# Vorhandene Daten:

= = = = = = =

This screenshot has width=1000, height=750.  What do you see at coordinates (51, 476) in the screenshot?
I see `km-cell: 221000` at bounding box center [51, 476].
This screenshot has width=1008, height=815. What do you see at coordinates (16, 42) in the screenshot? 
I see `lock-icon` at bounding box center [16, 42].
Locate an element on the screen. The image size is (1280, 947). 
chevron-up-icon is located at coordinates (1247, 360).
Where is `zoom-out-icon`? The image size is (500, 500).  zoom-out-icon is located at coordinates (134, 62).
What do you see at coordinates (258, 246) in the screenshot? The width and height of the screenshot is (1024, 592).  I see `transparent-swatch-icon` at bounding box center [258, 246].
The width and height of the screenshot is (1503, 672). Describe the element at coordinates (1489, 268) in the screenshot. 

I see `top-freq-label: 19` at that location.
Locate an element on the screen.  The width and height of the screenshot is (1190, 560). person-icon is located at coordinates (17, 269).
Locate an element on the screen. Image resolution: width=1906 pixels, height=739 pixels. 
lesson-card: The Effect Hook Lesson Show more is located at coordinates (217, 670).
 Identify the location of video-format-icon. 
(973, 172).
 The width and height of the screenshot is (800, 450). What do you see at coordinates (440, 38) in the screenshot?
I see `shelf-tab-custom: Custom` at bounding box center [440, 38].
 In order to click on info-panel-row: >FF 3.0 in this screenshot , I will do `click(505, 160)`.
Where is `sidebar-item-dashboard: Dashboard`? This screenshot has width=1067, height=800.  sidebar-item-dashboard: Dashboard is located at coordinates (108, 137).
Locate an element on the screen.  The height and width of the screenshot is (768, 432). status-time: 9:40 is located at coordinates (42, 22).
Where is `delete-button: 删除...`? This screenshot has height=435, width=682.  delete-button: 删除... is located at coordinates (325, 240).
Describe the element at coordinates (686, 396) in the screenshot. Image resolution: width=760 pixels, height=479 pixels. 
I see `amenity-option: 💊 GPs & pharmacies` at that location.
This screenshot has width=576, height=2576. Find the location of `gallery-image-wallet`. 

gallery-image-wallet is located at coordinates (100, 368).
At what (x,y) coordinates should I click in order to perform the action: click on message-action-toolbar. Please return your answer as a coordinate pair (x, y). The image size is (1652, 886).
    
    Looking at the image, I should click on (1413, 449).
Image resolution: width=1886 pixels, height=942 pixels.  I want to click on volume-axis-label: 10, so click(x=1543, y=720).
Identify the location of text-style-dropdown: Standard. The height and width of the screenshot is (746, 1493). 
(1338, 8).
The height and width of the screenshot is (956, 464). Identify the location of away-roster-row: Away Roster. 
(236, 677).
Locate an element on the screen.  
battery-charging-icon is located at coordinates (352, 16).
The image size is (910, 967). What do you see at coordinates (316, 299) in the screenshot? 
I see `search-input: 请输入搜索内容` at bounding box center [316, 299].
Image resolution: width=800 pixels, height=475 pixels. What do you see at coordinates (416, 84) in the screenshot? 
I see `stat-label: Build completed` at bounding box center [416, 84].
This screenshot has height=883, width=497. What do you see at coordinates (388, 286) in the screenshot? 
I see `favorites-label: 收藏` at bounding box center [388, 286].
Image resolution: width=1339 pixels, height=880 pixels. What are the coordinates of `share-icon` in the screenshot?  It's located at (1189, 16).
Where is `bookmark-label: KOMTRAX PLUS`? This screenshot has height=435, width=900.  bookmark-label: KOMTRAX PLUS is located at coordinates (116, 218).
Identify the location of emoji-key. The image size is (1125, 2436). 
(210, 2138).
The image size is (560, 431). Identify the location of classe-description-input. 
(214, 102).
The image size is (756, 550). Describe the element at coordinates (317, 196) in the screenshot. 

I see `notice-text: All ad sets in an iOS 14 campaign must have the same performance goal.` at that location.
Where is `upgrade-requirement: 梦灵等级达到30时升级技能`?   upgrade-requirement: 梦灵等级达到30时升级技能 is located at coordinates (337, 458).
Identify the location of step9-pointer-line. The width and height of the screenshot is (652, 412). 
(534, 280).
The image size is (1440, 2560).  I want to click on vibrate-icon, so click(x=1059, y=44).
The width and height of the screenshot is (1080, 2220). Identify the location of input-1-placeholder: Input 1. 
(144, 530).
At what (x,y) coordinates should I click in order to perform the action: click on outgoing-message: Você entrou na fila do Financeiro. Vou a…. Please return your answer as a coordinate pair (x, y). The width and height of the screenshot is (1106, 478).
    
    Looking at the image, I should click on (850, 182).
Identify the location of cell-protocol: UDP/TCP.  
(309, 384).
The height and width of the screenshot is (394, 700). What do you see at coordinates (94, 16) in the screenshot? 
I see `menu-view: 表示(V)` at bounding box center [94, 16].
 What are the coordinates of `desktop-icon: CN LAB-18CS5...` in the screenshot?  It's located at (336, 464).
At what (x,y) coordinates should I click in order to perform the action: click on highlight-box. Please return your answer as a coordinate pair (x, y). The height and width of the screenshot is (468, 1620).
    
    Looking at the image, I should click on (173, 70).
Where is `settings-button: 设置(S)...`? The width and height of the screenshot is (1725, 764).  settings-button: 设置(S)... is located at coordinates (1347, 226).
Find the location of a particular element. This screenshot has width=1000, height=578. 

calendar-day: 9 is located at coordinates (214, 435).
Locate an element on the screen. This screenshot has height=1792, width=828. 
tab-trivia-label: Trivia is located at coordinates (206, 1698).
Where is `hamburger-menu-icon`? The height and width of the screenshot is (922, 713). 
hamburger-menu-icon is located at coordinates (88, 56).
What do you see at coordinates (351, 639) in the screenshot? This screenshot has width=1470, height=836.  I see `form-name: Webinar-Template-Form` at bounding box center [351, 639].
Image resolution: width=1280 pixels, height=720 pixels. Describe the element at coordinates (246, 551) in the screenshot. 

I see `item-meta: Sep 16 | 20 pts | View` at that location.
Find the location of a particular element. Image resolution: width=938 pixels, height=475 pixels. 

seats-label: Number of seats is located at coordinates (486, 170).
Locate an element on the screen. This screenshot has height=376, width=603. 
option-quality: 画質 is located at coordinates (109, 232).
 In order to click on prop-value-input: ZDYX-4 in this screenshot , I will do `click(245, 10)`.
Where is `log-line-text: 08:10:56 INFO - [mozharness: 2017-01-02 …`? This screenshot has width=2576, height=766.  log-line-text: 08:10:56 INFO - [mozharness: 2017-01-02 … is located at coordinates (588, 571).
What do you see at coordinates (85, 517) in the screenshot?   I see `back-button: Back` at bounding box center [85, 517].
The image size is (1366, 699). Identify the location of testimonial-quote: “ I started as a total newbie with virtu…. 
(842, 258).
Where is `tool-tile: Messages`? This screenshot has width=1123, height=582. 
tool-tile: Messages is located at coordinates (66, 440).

= = = = = = =

Schreibe alle Datensätze oben Zeile für Zeile unverändert ab.

# Ergebnis:
This screenshot has width=1000, height=750.  What do you see at coordinates (51, 476) in the screenshot?
I see `km-cell: 221000` at bounding box center [51, 476].
This screenshot has width=1008, height=815. What do you see at coordinates (16, 42) in the screenshot? 
I see `lock-icon` at bounding box center [16, 42].
Locate an element on the screen. The image size is (1280, 947). 
chevron-up-icon is located at coordinates (1247, 360).
Where is `zoom-out-icon`? The image size is (500, 500).  zoom-out-icon is located at coordinates (134, 62).
What do you see at coordinates (258, 246) in the screenshot? The width and height of the screenshot is (1024, 592).  I see `transparent-swatch-icon` at bounding box center [258, 246].
The width and height of the screenshot is (1503, 672). Describe the element at coordinates (1489, 268) in the screenshot. 

I see `top-freq-label: 19` at that location.
Locate an element on the screen.  The width and height of the screenshot is (1190, 560). person-icon is located at coordinates (17, 269).
Locate an element on the screen. Image resolution: width=1906 pixels, height=739 pixels. 
lesson-card: The Effect Hook Lesson Show more is located at coordinates (217, 670).
 Identify the location of video-format-icon. 
(973, 172).
 The width and height of the screenshot is (800, 450). What do you see at coordinates (440, 38) in the screenshot?
I see `shelf-tab-custom: Custom` at bounding box center [440, 38].
 In order to click on info-panel-row: >FF 3.0 in this screenshot , I will do `click(505, 160)`.
Where is `sidebar-item-dashboard: Dashboard`? This screenshot has width=1067, height=800.  sidebar-item-dashboard: Dashboard is located at coordinates (108, 137).
Locate an element on the screen.  The height and width of the screenshot is (768, 432). status-time: 9:40 is located at coordinates (42, 22).
Where is `delete-button: 删除...`? This screenshot has height=435, width=682.  delete-button: 删除... is located at coordinates (325, 240).
Describe the element at coordinates (686, 396) in the screenshot. Image resolution: width=760 pixels, height=479 pixels. 
I see `amenity-option: 💊 GPs & pharmacies` at that location.
This screenshot has width=576, height=2576. Find the location of `gallery-image-wallet`. 

gallery-image-wallet is located at coordinates (100, 368).
At what (x,y) coordinates should I click in order to perform the action: click on message-action-toolbar. Please return your answer as a coordinate pair (x, y). The image size is (1652, 886).
    
    Looking at the image, I should click on (1413, 449).
Image resolution: width=1886 pixels, height=942 pixels.  I want to click on volume-axis-label: 10, so click(x=1543, y=720).
Identify the location of text-style-dropdown: Standard. The height and width of the screenshot is (746, 1493). 
(1338, 8).
The height and width of the screenshot is (956, 464). Identify the location of away-roster-row: Away Roster. 
(236, 677).
Locate an element on the screen.  
battery-charging-icon is located at coordinates (352, 16).
The image size is (910, 967). What do you see at coordinates (316, 299) in the screenshot? 
I see `search-input: 请输入搜索内容` at bounding box center [316, 299].
Image resolution: width=800 pixels, height=475 pixels. What do you see at coordinates (416, 84) in the screenshot? 
I see `stat-label: Build completed` at bounding box center [416, 84].
This screenshot has height=883, width=497. What do you see at coordinates (388, 286) in the screenshot? 
I see `favorites-label: 收藏` at bounding box center [388, 286].
Image resolution: width=1339 pixels, height=880 pixels. What are the coordinates of `share-icon` in the screenshot?  It's located at (1189, 16).
Where is `bookmark-label: KOMTRAX PLUS`? This screenshot has height=435, width=900.  bookmark-label: KOMTRAX PLUS is located at coordinates (116, 218).
Identify the location of emoji-key. The image size is (1125, 2436). 
(210, 2138).
The image size is (560, 431). Identify the location of classe-description-input. 
(214, 102).
The image size is (756, 550). Describe the element at coordinates (317, 196) in the screenshot. 

I see `notice-text: All ad sets in an iOS 14 campaign must have the same performance goal.` at that location.
Where is `upgrade-requirement: 梦灵等级达到30时升级技能`?   upgrade-requirement: 梦灵等级达到30时升级技能 is located at coordinates (337, 458).
Identify the location of step9-pointer-line. The width and height of the screenshot is (652, 412). 
(534, 280).
The image size is (1440, 2560).  I want to click on vibrate-icon, so click(x=1059, y=44).
The width and height of the screenshot is (1080, 2220). Identify the location of input-1-placeholder: Input 1. 
(144, 530).
At what (x,y) coordinates should I click in order to perform the action: click on outgoing-message: Você entrou na fila do Financeiro. Vou a…. Please return your answer as a coordinate pair (x, y). The width and height of the screenshot is (1106, 478).
    
    Looking at the image, I should click on (850, 182).
Identify the location of cell-protocol: UDP/TCP.  
(309, 384).
The height and width of the screenshot is (394, 700). What do you see at coordinates (94, 16) in the screenshot? 
I see `menu-view: 表示(V)` at bounding box center [94, 16].
 What are the coordinates of `desktop-icon: CN LAB-18CS5...` in the screenshot?  It's located at (336, 464).
At what (x,y) coordinates should I click in order to perform the action: click on highlight-box. Please return your answer as a coordinate pair (x, y). The height and width of the screenshot is (468, 1620).
    
    Looking at the image, I should click on (173, 70).
Where is `settings-button: 设置(S)...`? The width and height of the screenshot is (1725, 764).  settings-button: 设置(S)... is located at coordinates (1347, 226).
Find the location of a particular element. This screenshot has width=1000, height=578. 

calendar-day: 9 is located at coordinates (214, 435).
Locate an element on the screen. This screenshot has height=1792, width=828. 
tab-trivia-label: Trivia is located at coordinates (206, 1698).
Where is `hamburger-menu-icon`? The height and width of the screenshot is (922, 713). 
hamburger-menu-icon is located at coordinates (88, 56).
What do you see at coordinates (351, 639) in the screenshot? This screenshot has width=1470, height=836.  I see `form-name: Webinar-Template-Form` at bounding box center [351, 639].
Image resolution: width=1280 pixels, height=720 pixels. Describe the element at coordinates (246, 551) in the screenshot. 

I see `item-meta: Sep 16 | 20 pts | View` at that location.
Find the location of a particular element. Image resolution: width=938 pixels, height=475 pixels. 

seats-label: Number of seats is located at coordinates (486, 170).
Locate an element on the screen. This screenshot has height=376, width=603. 
option-quality: 画質 is located at coordinates (109, 232).
 In order to click on prop-value-input: ZDYX-4 in this screenshot , I will do `click(245, 10)`.
Where is `log-line-text: 08:10:56 INFO - [mozharness: 2017-01-02 …`? This screenshot has width=2576, height=766.  log-line-text: 08:10:56 INFO - [mozharness: 2017-01-02 … is located at coordinates (588, 571).
What do you see at coordinates (85, 517) in the screenshot?   I see `back-button: Back` at bounding box center [85, 517].
The image size is (1366, 699). Identify the location of testimonial-quote: “ I started as a total newbie with virtu…. 
(842, 258).
Where is `tool-tile: Messages`? This screenshot has width=1123, height=582. 
tool-tile: Messages is located at coordinates (66, 440).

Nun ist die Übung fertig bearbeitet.